→ **EXERCISE DIRECTIONS**
Drop all pictures and repeat exactly the lines from the line holding "Image resolution: width=800" through the end of the records.

[SOURCE MATERIAL — start]

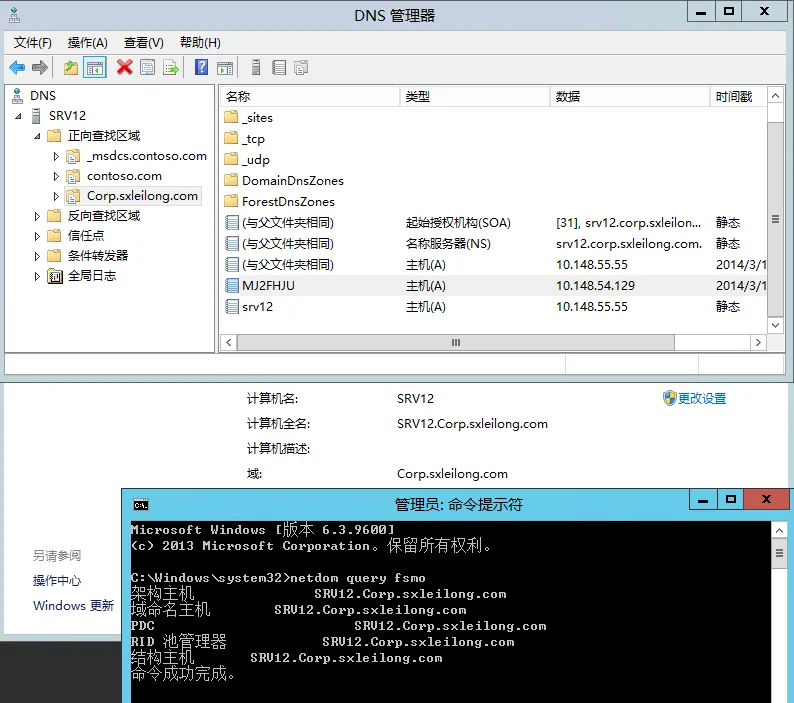
Task: Click the properties toolbar icon
Action: 148,67
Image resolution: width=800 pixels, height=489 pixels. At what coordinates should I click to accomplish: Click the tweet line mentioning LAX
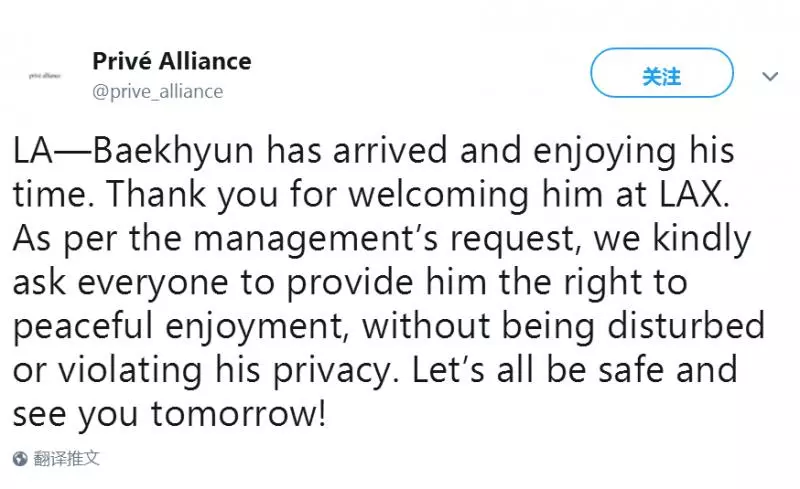[x=371, y=195]
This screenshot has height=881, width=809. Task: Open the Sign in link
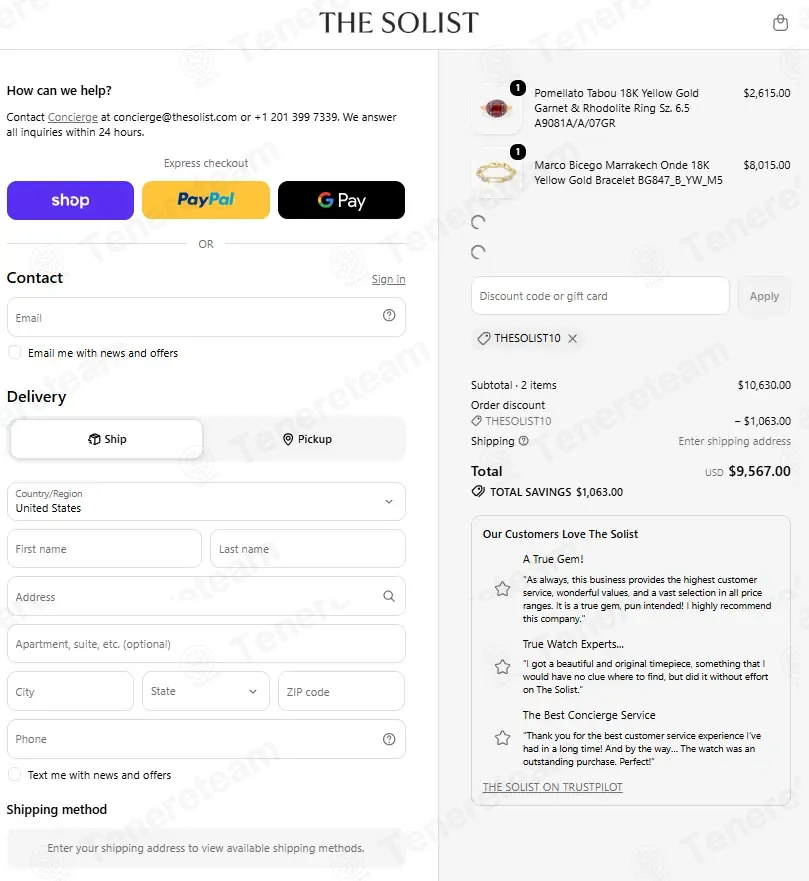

[SOURCE MATERIAL — finish]

→ **ANSWER BOX**
Image resolution: width=800 pixels, height=489 pixels. At what coordinates should I click to accomplish: Click the tweet line mentioning LAX
[x=371, y=195]
This screenshot has height=881, width=809. Task: Open the Sign in link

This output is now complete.